Plotting with bokeh

Plotting with bokeh#

Similar to plotly, the bokeh library offers plots that are interactive and come with basic tools like zoom, pan, and save. Personally, I find bokeh nicer to work with than plotly and they have very good documentation. One of the key differences with bokeh is that you can create a plot object (figure()) and assign this to a variable that you then interact with and show at your leisure (using the show function).

import seaborn as sns
import matplotlib.pyplot as plt
import numpy as np
import pandas as pd

To begin, a basic plot will be created with the figure function and the display of the plot is handled with the show function. To display the plots in a notebook enviornment you should execute the output_notebook function at the start of the notebook.

# !pip install bokeh
from bokeh.plotting import figure
from bokeh.io import output_notebook, show
output_notebook()
Loading BokehJS ...
x = np.random.normal(loc = 3, scale = 2, size = 100)
epsilon = np.random.normal(loc = 4, scale = 3, size = 100)
p = figure(width = 600, height = 300)
p.scatter(x, 3*x + 4 + epsilon)
show(p)
p = figure(width = 600, height = 300, title = 'Linear function with gaussian noise')
p.scatter(x, 3*x + 4 + epsilon,  color = 'red', size = 10, alpha = 0.5)

show(p)

Hovering#

Adding interactivity through hovering is accomplished using the tooltips argument and connecting this to a data source with ColumnDataSource – the way to easily plot from DataFrame’s as well.

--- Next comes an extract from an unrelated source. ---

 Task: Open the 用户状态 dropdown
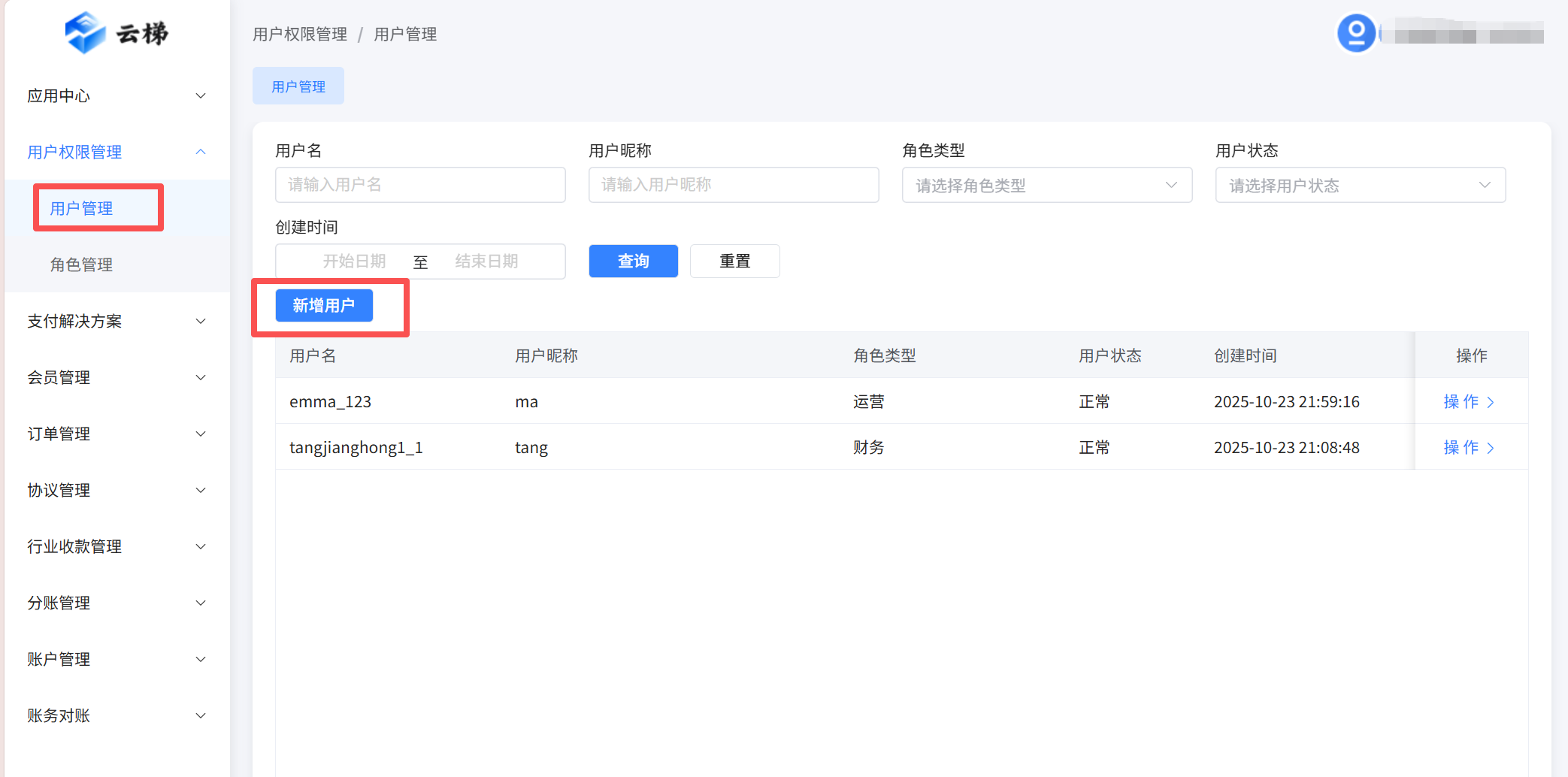[1360, 186]
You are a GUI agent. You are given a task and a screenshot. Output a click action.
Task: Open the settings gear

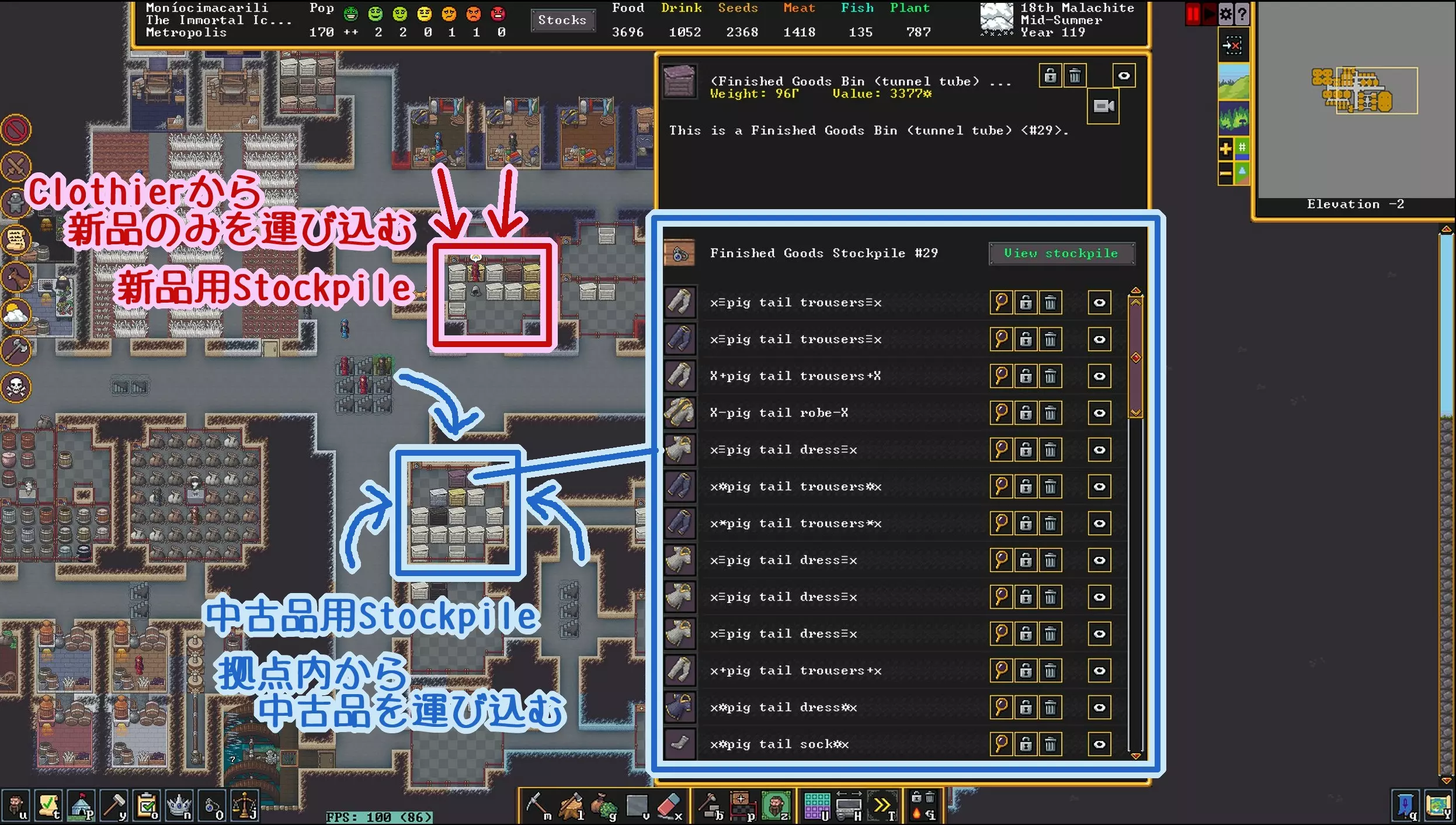click(x=1225, y=13)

from bokeh.models import ColumnDataSource
from bokeh.layouts import gridplot
source = ColumnDataSource(data = dict(
    x = x,
    y = 3*x + 4 + epsilon))
TOOLTIPS = [ ("(x, y)", "($x, $y)")]


p = figure(width = 600, height = 300, title = 'Linear function with gaussian noise',
           tooltips = TOOLTIPS)
p.scatter('x', 'y', color = 'red', size = 10, alpha = 0.5, source = source)

show(p)

Below, a similar example using a DataFrame as the source is shown.

from bokeh.models import ColumnDataSource
from bokeh.layouts import gridplot


df = pd.read_csv('https://raw.githubusercontent.com/jfkoehler/nyu_bootcamp_fa24/refs/heads/main/data/2017.csv')
df.rename({'Happiness.Score': 'Happiness_Score',
           'Economy..GDP.per.Capita.': 'GDP'}, axis = 'columns', inplace = True)
source = ColumnDataSource(df)
tooltips = [('Country', '@Country'),
            ('GDP', '@GDP'),
            ('Happiness Score', '@Happiness_Score')]
p1 = figure(title="Happiness and Economy", width = 600, height = 300, tooltips = tooltips)
p1.scatter("Happiness_Score", "GDP", color="firebrick", size = 10,
          alpha = 0.5,
          source=source)
p1.xaxis[0].axis_label = "Happiness Score"
p1.yaxis[0].axis_label = "GDP per Capita"

show(p1)

More Complex Plotting#

The example below is from the documentation here on the RangeTool and how to create subplots with the column function. Your job is to annotate each line of the code and explain what it is doing. Then, use the example to write a function that takes in any DataFrame

# pip install bokeh_sampledata
from bokeh.sampledata.stocks import GOOG
goog = pd.DataFrame(GOOG)
goog.head()
date open high low close volume adj_close
0 2004-08-19 100.00 104.06 95.96 100.34 22351900 100.34
1 2004-08-20 101.01 109.08 100.50 108.31 11428600 108.31
2 2004-08-23 110.75 113.48 109.05 109.40 9137200 109.40
3 2004-08-24 111.24 111.60 103.57 104.87 7631300 104.87
4 2004-08-25 104.96 108.00 103.88 106.00 4598900 106.00
from bokeh.layouts import column
from bokeh.models import RangeTool
dates = np.array(goog['date'], dtype=np.datetime64)
source = ColumnDataSource(data=dict(date=dates, close=goog['adj_close']))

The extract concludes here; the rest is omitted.